I change the subject from Mel’s retirement to me. I tell her how I adopted a dog from the shelter, how my son loves this dog and lets her kiss him right on the mouth. How my son lost his two front teeth, and how I was woefully unprepared for his first visit from the tooth fairy. I ramble on for thirty more minutes, trying to make her laugh and distract her from offering me another drink.
I’m rescued from my rambling by her phone ringing. She apologizes and answers it, and I take the opportunity to go to the bathroom. I’m feeling weak and shaky and I know that I can’t stay here much longer without drinking, and I splash some cold water on my neck so I don’t ruin my makeup. Then I notice that the sink plunger is down and there is hand sani by the sink instead of soap. Fuck! On top of it all I just fucked up her sink. I go to her living room, and tell her about the sink. She gives my a glass and a paper towel, and asks if I can scoop out the water and pour it in the toilet and then sop up the rest with the paper towel. I do as she asks, and go back to the living room.
I notice her whiskey glass is full again. I don’t sit down. I make the excuse that my dog has been in her kennel for five hours, and needs to be let out. I hug her tight, and tell her to take care of herself knowing she won’t. I comment that we can’t let another three years go by, and we need to see each more often.
I get in my car, and light a cigarette. I drive away with determination that I want to save her. Another one of our mutual friends just went through loosing her husband too, maybe I could get them together to talk.

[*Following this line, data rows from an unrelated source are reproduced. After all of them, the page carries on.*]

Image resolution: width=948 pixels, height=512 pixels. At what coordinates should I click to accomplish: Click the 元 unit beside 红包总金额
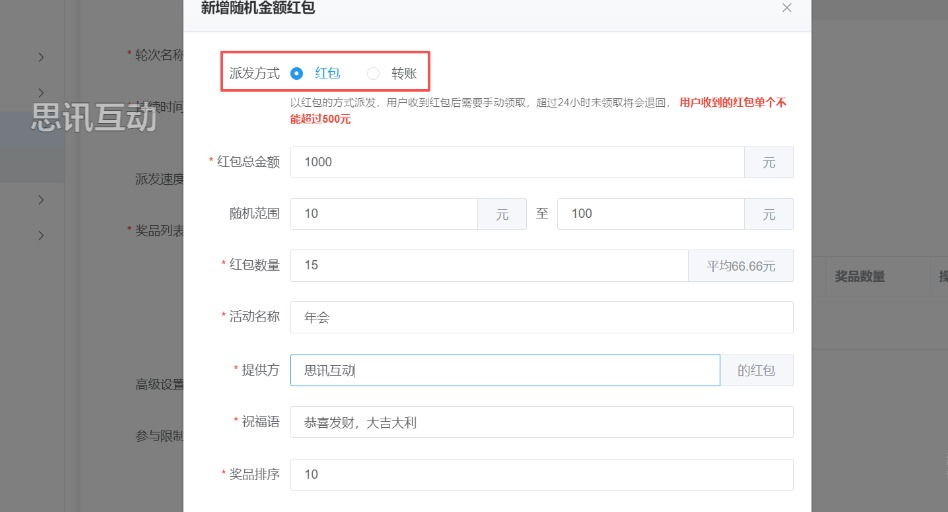tap(768, 163)
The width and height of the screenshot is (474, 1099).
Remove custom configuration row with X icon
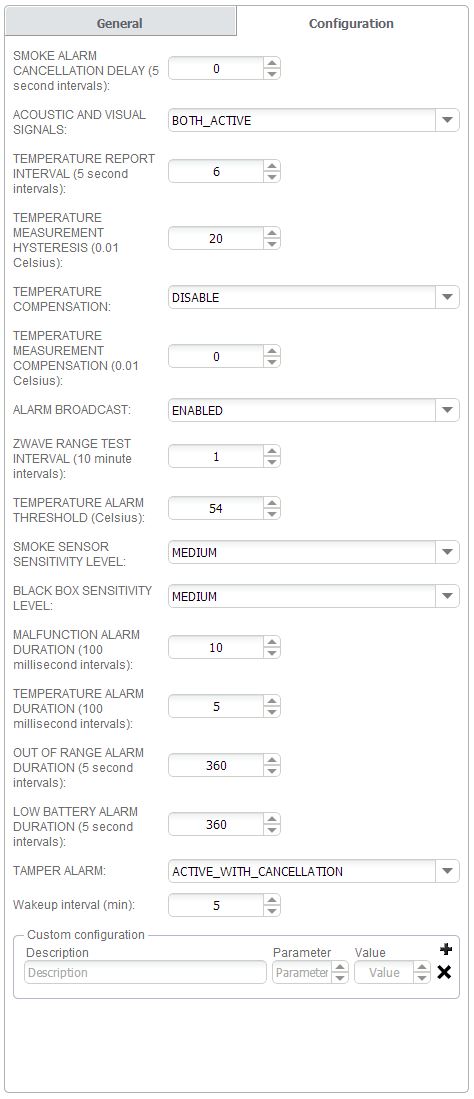coord(444,972)
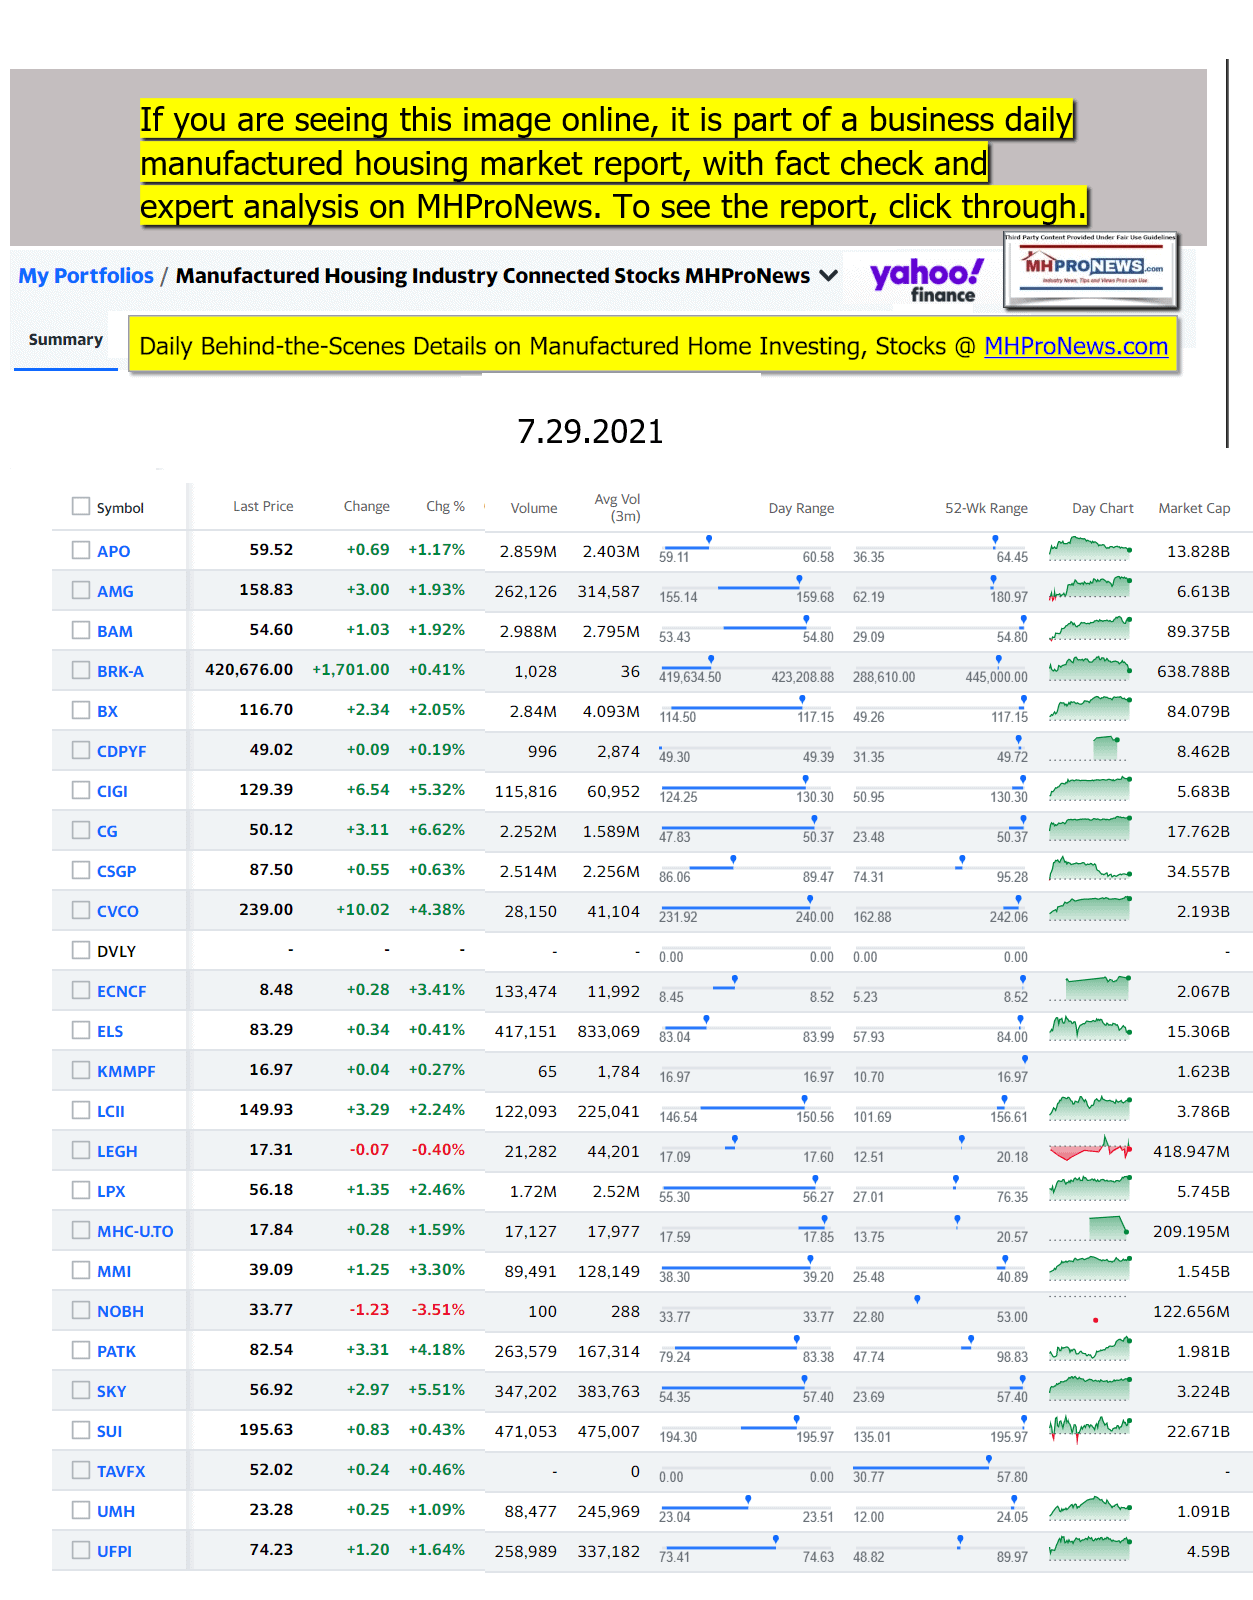Click the Yahoo Finance logo
The height and width of the screenshot is (1600, 1253).
(926, 279)
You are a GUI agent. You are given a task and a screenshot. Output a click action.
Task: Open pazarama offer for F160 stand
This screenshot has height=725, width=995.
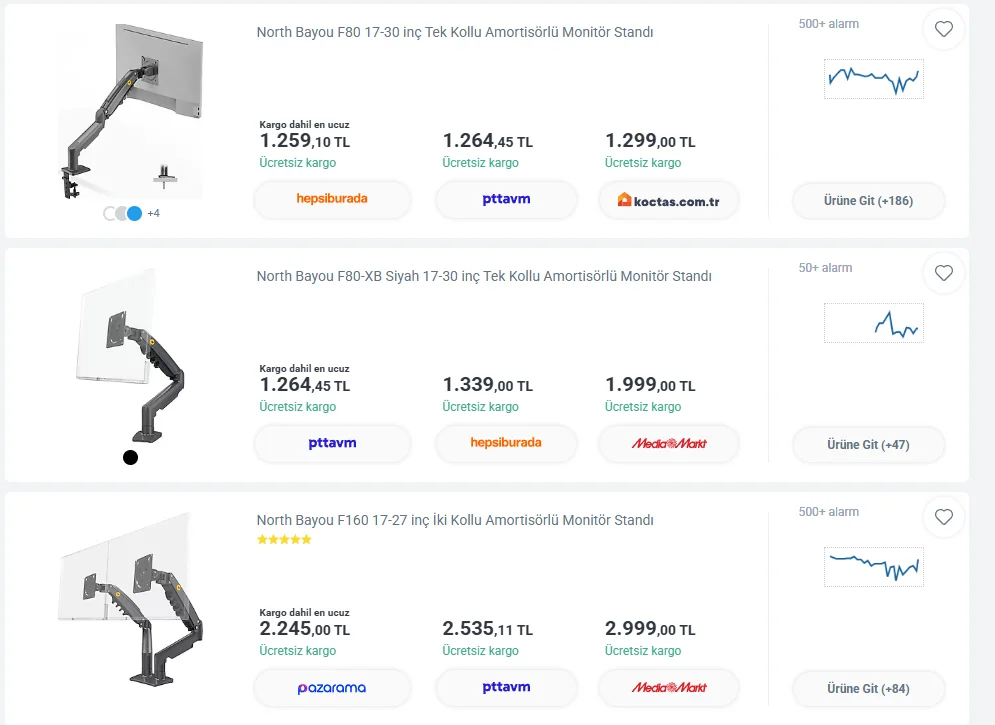[332, 688]
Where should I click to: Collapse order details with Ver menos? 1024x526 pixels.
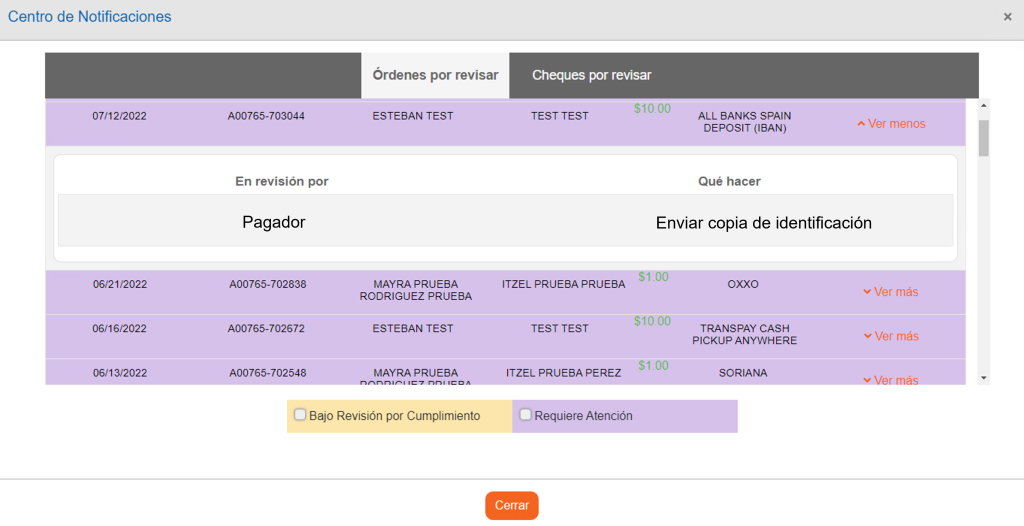(890, 124)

But I know I can’t save her. Whiskey is her best friend right now and her only comfort. I know if someone would have told me to quit drinking in the midst of my depression and divorce, I would have rather had an appendage amputated. Taking alcohol away from me at that point would have been like taking crutches away from a cripple. You’re just not done until you’re done, and no one can force you to quit.
I think of how this day would’ve been different if I was still drinking. It’s 4:00 p.m. on a Saturday and I already would’ve had two margaritas, and two glasses of wine, and probably still be sitting on that couch drinking. I would then have to make the choice of whether I would spend the night on Mel’s couch, or drive home buzzed and open another bottle of wine to finish off the night. Either way I would be hung over when my ex would drop off my son tomorrow, and we would have a movie day. But I didn’t drink, and I hope I see Mel when she is sixty-six. I release the urge to save her. She can only save herself when she is ready. Peace comes over me, and I look forward to day 98 of sobriety.